Full Name: $\qquad$
Andrew Id: $\qquad$

## 15-418/618, Spring 2019

## Exam 2

April 15, 2019

## Instructions:

- Write your answers in the space provided for the problem. If your work gets messy, please clearly indicate your final answer.
- The exam has a maximum score of $\mathbf{6 0}$ points.
- The problems are of varying difficulty. The point value of each problem is indicated. Pile up the easy points quickly and then come back to the harder problems.
- This exam is CLOSED BOOK, CLOSED NOTES (with the exception of your one sheet of notes.)

| Problem | Your Score | Possible Points |
| :---: | :---: | :---: |
| 1 |  | 9 |
| 2 |  | 9 |
| 3 |  | 8 |
| 4 |  | 10 |
| 5 |  | 12 |
| 6 |  | 60 |
| Total |  |  |

## Interconnection Networks

## Problem 1. (9 points):

You are building a packet switched logarithmic network for an eight-core processor. The logarithmic network is pictured below with the processors numbered 1 to 8 and the switches labeled A to L. Assume that a packet is 64 bytes.

A. (3 pts) Is this network blocking? If it is, list two source-destination pairs that would block each other.
B. (3 pts) With store and forward routing, what is the minimum latency for sending a single packet from one processor to another? Assume a link can transmit 4 bytes per cycle.
C. ( 3 pts ) If the network is designed to use cut-through routing, what it is the minimum latency for sending a single packet from one processor to another?
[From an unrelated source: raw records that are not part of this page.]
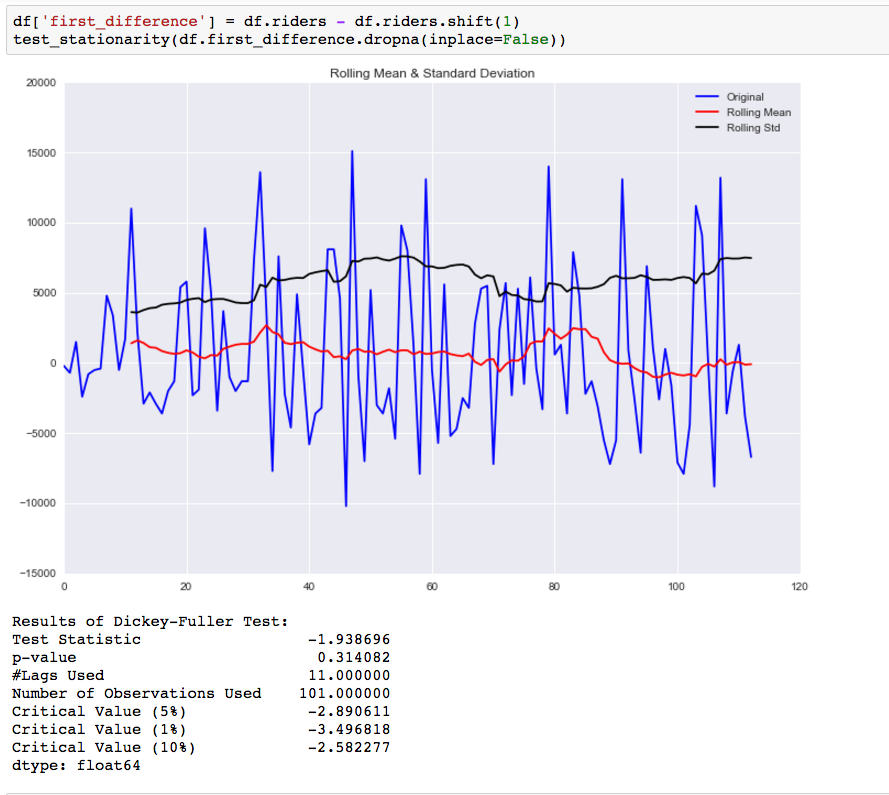Click the 20000 y-axis tick label
The width and height of the screenshot is (889, 795).
[x=41, y=83]
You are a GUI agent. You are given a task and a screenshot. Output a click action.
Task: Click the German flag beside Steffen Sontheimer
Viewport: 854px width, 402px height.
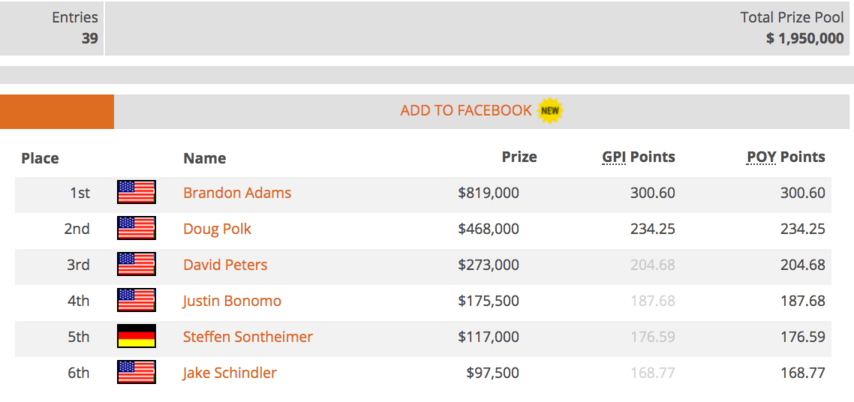(136, 336)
Assume a link can transmit 4 bytes per cycle.

## Heterogeneous Parallelism

## Problem 2. (9 points):

You are part of a team that is designing new family of single-chip parallel processors. Your colleagues have already designed the following two CPUs, which will be the building blocks of your system design:

CPU-Lean: this CPU was designed for area efficiency;
CPU-Fast: this CPU was designed for speed. It is twice as fast as the CPU-Lean design, but it also takes up four times as much area.
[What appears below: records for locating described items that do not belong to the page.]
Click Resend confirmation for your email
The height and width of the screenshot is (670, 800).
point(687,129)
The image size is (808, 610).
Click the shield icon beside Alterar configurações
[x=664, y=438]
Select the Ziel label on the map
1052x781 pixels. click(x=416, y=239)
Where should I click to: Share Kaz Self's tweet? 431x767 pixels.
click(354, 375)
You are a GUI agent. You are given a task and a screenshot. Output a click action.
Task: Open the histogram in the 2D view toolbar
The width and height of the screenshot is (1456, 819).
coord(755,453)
Your team is considering several different machine designs, having an overall area equivalent to that of $N$ CPU-Lean cores. That is, it will have $P_{L}$ lean cores and $P_{F}$ fat cores, such that $4 P_{F}+P_{L}=N$.
Assume the following:

- The key benchmark that your team cares about takes 200 seconds to run sequentially on a single CPU-Lean core, and $\mathbf{1 0 0}$ seconds to run sequentially on a single CPU-Fast core.
- The benchmark's computation consists of parallel and sequential parts, where the fraction of the original sequential time that is parallel is $f$. These two cannot overlap: while the sequential portion is executing on one core, the others remain idle.
- The parallel portion of the benchmark will experience linear speedup when it runs on multiple CPUs (i.e., there are no inefficiencies in running in parallel).
A. (1pt) First consider a lean-only machine, where $P_{F}=0$. Write an equation for the total execution time of the benchmark, as a function of $f$ and $P_{L}$, making optimal use of the processing elements.
B. (2pts) Now consider the case where $P_{F}>0$ Write an equation for the total execution time of the benchmark, as a function of $f, P_{L}$, and $P_{F}$, making optimal use of the processing elements.
C. (6pts) Using your equations above, calculate the execution time (in seconds) for the benchmark with the following machine configurations (all with $N=20$ ), assuming $f=0.90$.
As an aid, separately list the time spent for the sequential portion $T_{\text {seq }}$, the time spent for the parallel portion $T_{\mathrm{par}}$, and the overall time $T_{\text {tot }}=T_{\text {seq }}+T_{\mathrm{par}}$.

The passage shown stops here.